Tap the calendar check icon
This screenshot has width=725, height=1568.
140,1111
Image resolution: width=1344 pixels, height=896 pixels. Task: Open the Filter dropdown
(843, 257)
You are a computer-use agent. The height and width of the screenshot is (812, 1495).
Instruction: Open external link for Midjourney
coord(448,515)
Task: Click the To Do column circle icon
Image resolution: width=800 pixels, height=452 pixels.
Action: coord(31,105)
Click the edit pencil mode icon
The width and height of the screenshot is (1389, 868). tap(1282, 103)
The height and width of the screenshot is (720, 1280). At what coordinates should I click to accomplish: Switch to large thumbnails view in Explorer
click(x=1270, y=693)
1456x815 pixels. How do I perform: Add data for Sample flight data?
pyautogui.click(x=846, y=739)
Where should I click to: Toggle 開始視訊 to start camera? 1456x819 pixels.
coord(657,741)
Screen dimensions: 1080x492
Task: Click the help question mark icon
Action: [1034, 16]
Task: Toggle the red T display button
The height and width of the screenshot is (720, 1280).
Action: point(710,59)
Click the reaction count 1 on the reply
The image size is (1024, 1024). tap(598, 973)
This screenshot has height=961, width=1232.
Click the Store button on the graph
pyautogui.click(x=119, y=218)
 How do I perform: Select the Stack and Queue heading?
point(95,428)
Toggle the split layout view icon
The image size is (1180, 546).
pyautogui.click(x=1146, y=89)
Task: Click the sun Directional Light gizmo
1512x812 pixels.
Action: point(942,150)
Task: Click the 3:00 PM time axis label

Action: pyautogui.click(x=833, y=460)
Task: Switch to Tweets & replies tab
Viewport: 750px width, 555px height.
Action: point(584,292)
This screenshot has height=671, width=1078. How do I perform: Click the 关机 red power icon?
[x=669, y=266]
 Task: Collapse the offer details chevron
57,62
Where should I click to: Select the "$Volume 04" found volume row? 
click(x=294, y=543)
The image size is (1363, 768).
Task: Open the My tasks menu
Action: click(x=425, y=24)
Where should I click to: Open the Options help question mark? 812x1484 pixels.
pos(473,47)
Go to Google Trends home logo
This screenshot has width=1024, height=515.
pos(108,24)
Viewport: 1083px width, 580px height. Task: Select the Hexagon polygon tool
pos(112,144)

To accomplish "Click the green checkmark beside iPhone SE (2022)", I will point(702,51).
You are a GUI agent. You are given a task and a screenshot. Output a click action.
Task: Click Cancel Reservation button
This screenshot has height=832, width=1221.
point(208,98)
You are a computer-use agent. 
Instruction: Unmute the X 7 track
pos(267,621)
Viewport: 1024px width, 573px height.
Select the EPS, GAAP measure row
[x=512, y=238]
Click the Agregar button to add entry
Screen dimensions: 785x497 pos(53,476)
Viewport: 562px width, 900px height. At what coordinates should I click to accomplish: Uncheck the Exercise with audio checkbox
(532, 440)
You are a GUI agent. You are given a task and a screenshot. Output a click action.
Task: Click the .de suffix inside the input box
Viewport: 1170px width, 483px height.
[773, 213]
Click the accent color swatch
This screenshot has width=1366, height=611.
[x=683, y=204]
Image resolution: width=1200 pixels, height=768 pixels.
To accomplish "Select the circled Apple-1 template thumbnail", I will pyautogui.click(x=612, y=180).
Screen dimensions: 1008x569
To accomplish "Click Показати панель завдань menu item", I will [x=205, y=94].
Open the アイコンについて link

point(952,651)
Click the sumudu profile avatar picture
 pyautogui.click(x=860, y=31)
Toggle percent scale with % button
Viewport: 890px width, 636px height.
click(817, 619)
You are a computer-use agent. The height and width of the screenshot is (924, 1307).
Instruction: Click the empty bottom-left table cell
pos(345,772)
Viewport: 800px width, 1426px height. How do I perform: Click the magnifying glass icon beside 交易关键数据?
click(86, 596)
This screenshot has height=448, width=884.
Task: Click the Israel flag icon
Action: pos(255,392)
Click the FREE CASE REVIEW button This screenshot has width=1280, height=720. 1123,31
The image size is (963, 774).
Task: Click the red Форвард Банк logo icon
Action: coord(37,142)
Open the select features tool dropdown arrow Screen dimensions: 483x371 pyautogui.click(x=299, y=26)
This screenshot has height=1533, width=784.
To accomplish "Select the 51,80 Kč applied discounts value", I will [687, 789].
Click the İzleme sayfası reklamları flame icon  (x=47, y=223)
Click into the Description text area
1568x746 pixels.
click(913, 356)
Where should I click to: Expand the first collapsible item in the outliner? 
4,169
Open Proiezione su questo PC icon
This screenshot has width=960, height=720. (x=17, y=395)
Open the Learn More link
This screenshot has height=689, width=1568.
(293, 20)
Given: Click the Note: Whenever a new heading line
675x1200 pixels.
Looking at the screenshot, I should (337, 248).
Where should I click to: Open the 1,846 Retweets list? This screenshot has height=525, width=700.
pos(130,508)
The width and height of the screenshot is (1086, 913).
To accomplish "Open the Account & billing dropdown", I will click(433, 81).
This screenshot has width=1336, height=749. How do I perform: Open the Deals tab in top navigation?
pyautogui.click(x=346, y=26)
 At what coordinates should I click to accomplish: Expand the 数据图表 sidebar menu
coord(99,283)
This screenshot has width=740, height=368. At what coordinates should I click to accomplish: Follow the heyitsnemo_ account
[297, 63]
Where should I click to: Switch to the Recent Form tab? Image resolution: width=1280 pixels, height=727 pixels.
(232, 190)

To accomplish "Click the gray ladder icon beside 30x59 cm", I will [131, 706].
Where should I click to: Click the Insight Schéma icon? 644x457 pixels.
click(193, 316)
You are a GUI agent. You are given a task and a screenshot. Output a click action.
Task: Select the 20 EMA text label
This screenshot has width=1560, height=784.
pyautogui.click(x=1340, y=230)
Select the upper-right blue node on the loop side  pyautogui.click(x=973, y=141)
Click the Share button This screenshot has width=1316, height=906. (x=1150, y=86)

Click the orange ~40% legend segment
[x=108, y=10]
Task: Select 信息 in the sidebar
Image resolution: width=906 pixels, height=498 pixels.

--------------------------------------------------

- **Description of the task**
Reproduce verbatim the lines beginning with the line containing "Click the Agregar button to add entry" and continuing through the line containing "Action: coord(37,142)", with both end lines included.

- **Answer**
Click the Agregar button to add entry
Screen dimensions: 785x497 pos(53,476)
Viewport: 562px width, 900px height. At what coordinates should I click to accomplish: Uncheck the Exercise with audio checkbox
(532, 440)
You are a GUI agent. You are given a task and a screenshot. Output a click action.
Task: Click the .de suffix inside the input box
Viewport: 1170px width, 483px height.
[773, 213]
Click the accent color swatch
This screenshot has width=1366, height=611.
[x=683, y=204]
Image resolution: width=1200 pixels, height=768 pixels.
To accomplish "Select the circled Apple-1 template thumbnail", I will pyautogui.click(x=612, y=180).
Screen dimensions: 1008x569
To accomplish "Click Показати панель завдань menu item", I will [x=205, y=94].
Open the アイコンについて link

point(952,651)
Click the sumudu profile avatar picture
 pyautogui.click(x=860, y=31)
Toggle percent scale with % button
Viewport: 890px width, 636px height.
click(817, 619)
You are a computer-use agent. The height and width of the screenshot is (924, 1307).
Instruction: Click the empty bottom-left table cell
pos(345,772)
Viewport: 800px width, 1426px height. How do I perform: Click the magnifying glass icon beside 交易关键数据?
click(86, 596)
This screenshot has height=448, width=884.
Task: Click the Israel flag icon
Action: pos(255,392)
Click the FREE CASE REVIEW button This screenshot has width=1280, height=720. 1123,31
The image size is (963, 774).
Task: Click the red Форвард Банк logo icon
Action: coord(37,142)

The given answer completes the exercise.